We need hardly mention in this connection Donne's poem in praise of Jonson, which reminds us in turn of Crashaw's poem on Ford's two tragedies. Still higher in the church came these sentiments. We have heard Laud say that there might be good in true comedy. He himself had arranged court entertainments, and from his patronage of the poet Cartwright one might assume that his ideas of good and bad in the drama were rather vague.2 There were certainly many men of the Episcopal church like Herbert, lovers of purity in life; but because on other questions they were so far sundered from their opponents, they cared not to espouse the Puritan cause. Therefore it was left at the last for the practical, every-day character of Puritan Christianity to fight the abuses of the drama.

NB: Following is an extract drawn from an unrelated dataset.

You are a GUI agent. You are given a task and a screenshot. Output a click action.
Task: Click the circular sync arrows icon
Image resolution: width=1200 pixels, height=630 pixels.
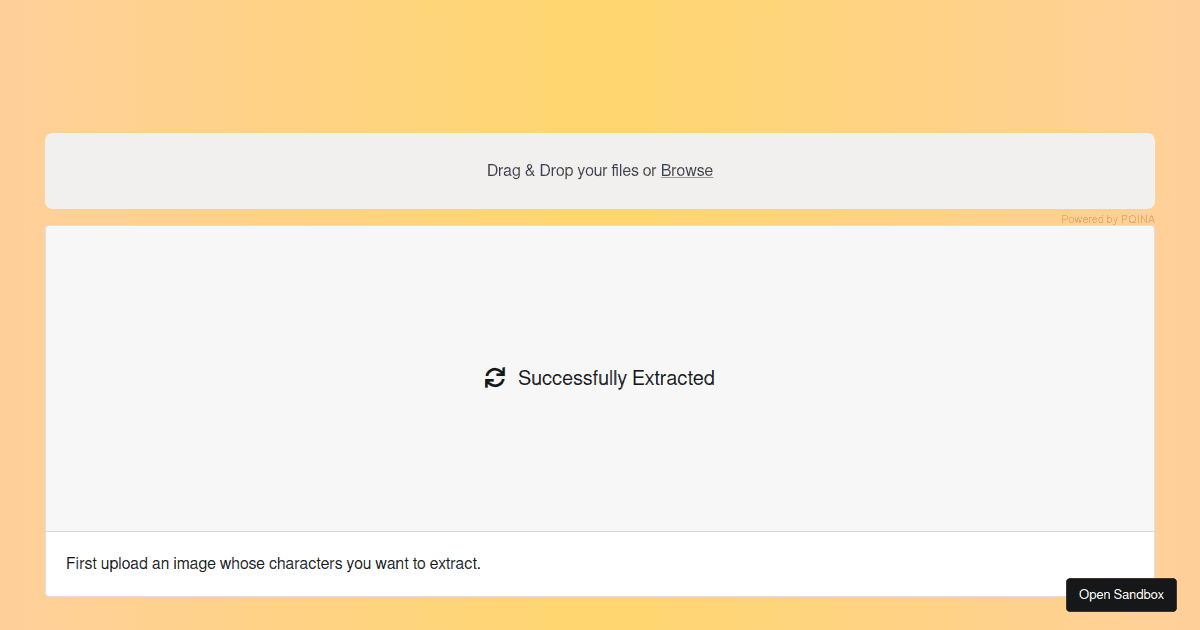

Of whom, then, was this Puritan party composed? It contained men from all walks of life. Many, undoubtedly, were possessed of no culture. But were there not just as many of the actors' party destitute of this high and rare trait, who appreciated nothing but the allurements of the theater? Another class of Puritans, smaller perhaps, was composed of ideal characters like Colonel Hutchinson, who, though gifted with a love of music and culture and a fondness for rural sport, felt the call of life so strongly that he sacrificed, with no loss, be it noted, in the fineness and richness of his character, its pleasures for its stricter purpose. In even loftier natures we find the same tendency. Though the poet Spenser never renounced the drama, he at least censured its degradation; and the poet Milton represented the highest phases of the Puritan movement. With him our survey may fittingly end.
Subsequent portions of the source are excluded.